UMA and Ren Protocol Announce Three-Asset Incentive
The new launch was made in partnership with Ren protocol, a permissionless liquidity protocol.
UMA now enables its users to lock renBTC, an ERC-20 coin representing Bitcoin on the Ethereum network, into UMA. renBTC can then be used as collateral to mint uUSD, UMA’s Yield Dollar token, which can be used to purchase more renBTC and create a permissionless leveraged position.
This is the first time the novel concept of a Yield Dollar has been applied to Bitcoin.
The uUSD token is essentially a fixed-rate, fixed-term loan. Put simply, the token is a perpetual contract whose value approaches $1 as it reaches its date of expiry—once expired, it is redeemable for $1 of the collateral asset.
The token opens up a slew of different possibilities for end-users. Aside from being able to create a permissionless leveraged position using renBTC, UMA users will also be able to access yield farming.
According to the company’s announcement, Risk Labs and Ren will offer farming rewards to users that contribute uUSD minted from renBTC and USDC to a Balancer pool.
As Balancer has whitelisted the Balancer pool, those using it to farm will collect rewards from three DeFi assets at once—REN, UMA, and BAL.
The pool will receive 10,000 UMA tokens and 25,000 REN tokens every week, while BAL tokens will be distributed according to Balancer’s own calculations.

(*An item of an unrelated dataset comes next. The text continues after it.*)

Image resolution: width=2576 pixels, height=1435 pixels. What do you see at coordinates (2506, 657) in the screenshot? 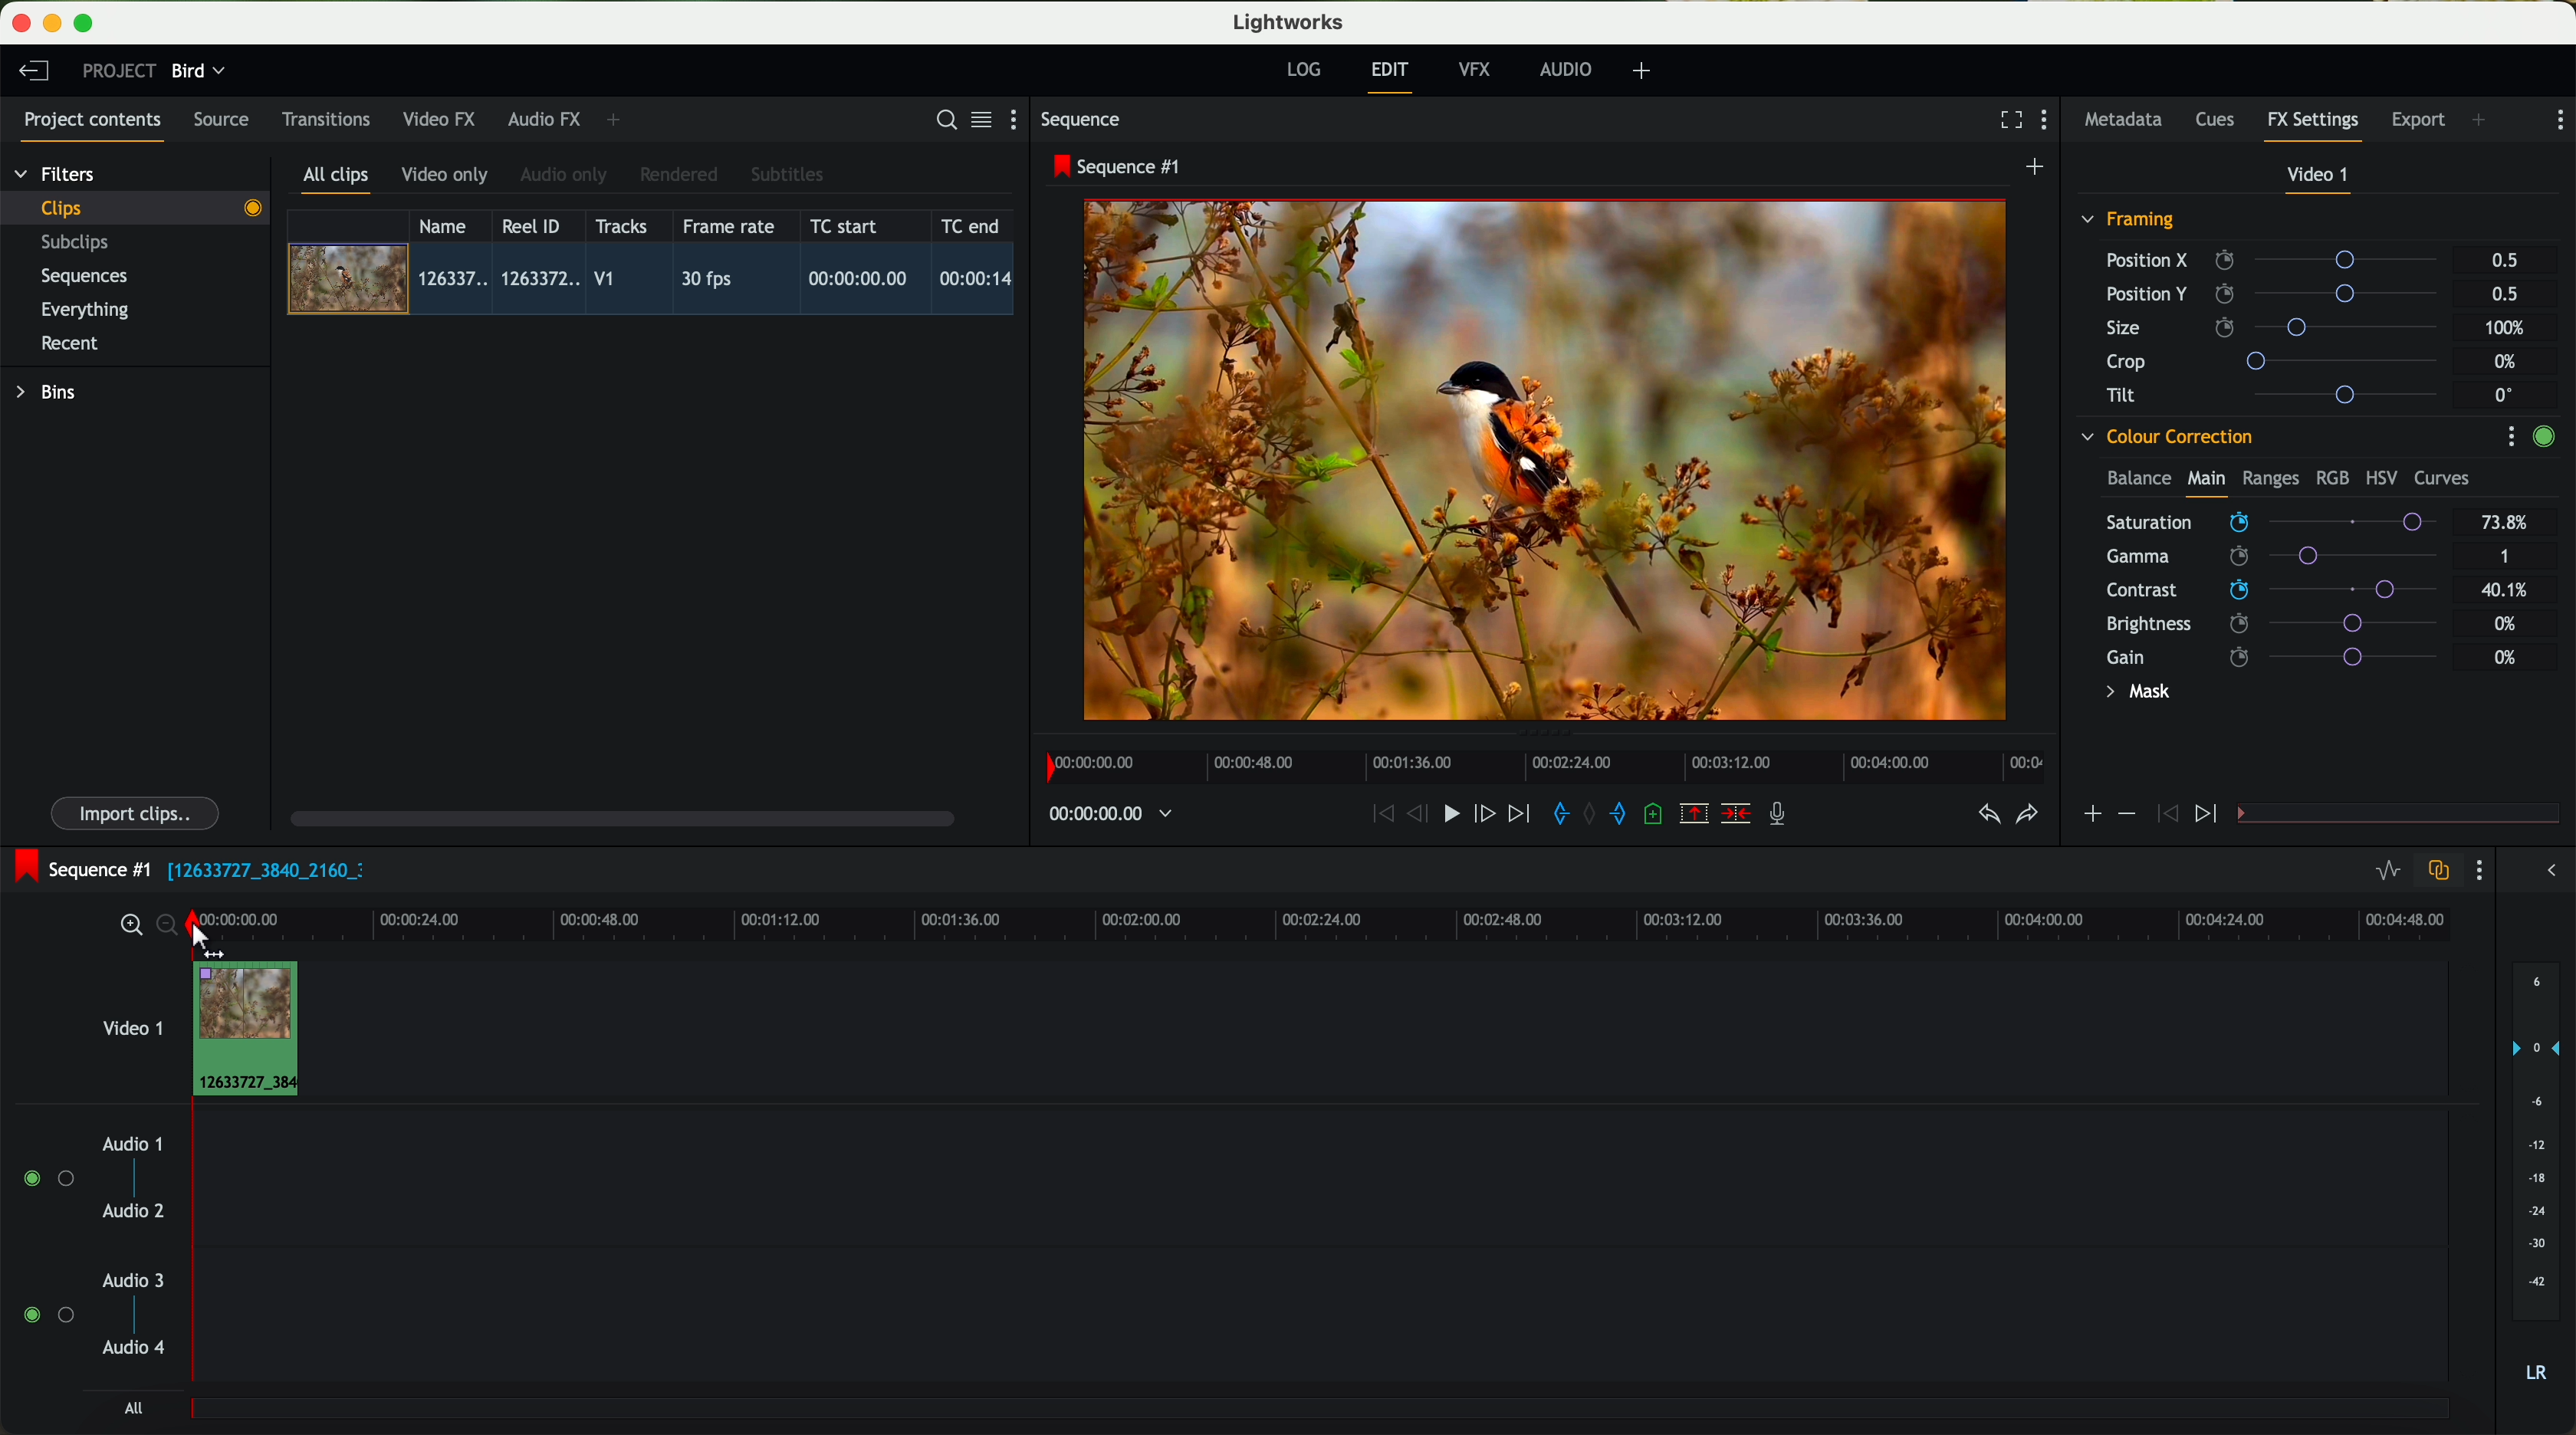
I see `0%` at bounding box center [2506, 657].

As rewards will be calculated every 256 blocks, users that provide liquidity even for a few hours will be able to collect rewards.
renBTC requires a double check
renBTC came into the spotlight earlier this month when it was found that it holds over 9,000 BTC in one wallet. The protocol is not decentralized yet; however, decentralization is on their roadmap. One single address was found to be controlling over 9,000 BTC, worth over $90 million.
Users also raised questions regarding Ren’s incomplete implementation of Multi-Party Computation. The biggest problem in renBTC remains that all of the network’s assets are in the current state being custodied by the team members.
It’s a little shocking to me that @UMAprotocol and @renprotocol announced a major $renBTC initiative today with zero acknowledgment of the fact that all BTC collateral is being custodied by 5 of n Ren team members.
We need to have this conversation immediately.
— Chris Blec (@ChrisBlec) September 7, 2020
renBTC was also found not implementing MPC as they claimed to do. Instead, the team had implemented basic Shamir’s Secret Sharing, which is cryptographically outdated.
Brian Spector of Qredo Network, which is part of MPC Alliance, told Crypto Briefing that creating a well crafted MPC code is not for the faint of heart.
“First the code should be developed from the academic papers, then reviewed by professionals and then open-sourced. Only after all of these steps are done, it should be deployed to production,” he said.